Instructions for the task – Give each entry back by retyping it exactly as written.

Supplied records –

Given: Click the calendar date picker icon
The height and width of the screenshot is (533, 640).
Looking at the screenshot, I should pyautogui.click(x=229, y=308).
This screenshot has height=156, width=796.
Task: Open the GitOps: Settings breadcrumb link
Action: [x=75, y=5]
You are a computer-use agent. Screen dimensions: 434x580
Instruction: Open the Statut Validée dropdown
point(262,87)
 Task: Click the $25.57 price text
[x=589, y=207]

Solution –
Given: Click the calendar date picker icon
The height and width of the screenshot is (533, 640).
Looking at the screenshot, I should pyautogui.click(x=229, y=308).
This screenshot has height=156, width=796.
Task: Open the GitOps: Settings breadcrumb link
Action: [x=75, y=5]
You are a computer-use agent. Screen dimensions: 434x580
Instruction: Open the Statut Validée dropdown
point(262,87)
 Task: Click the $25.57 price text
[x=589, y=207]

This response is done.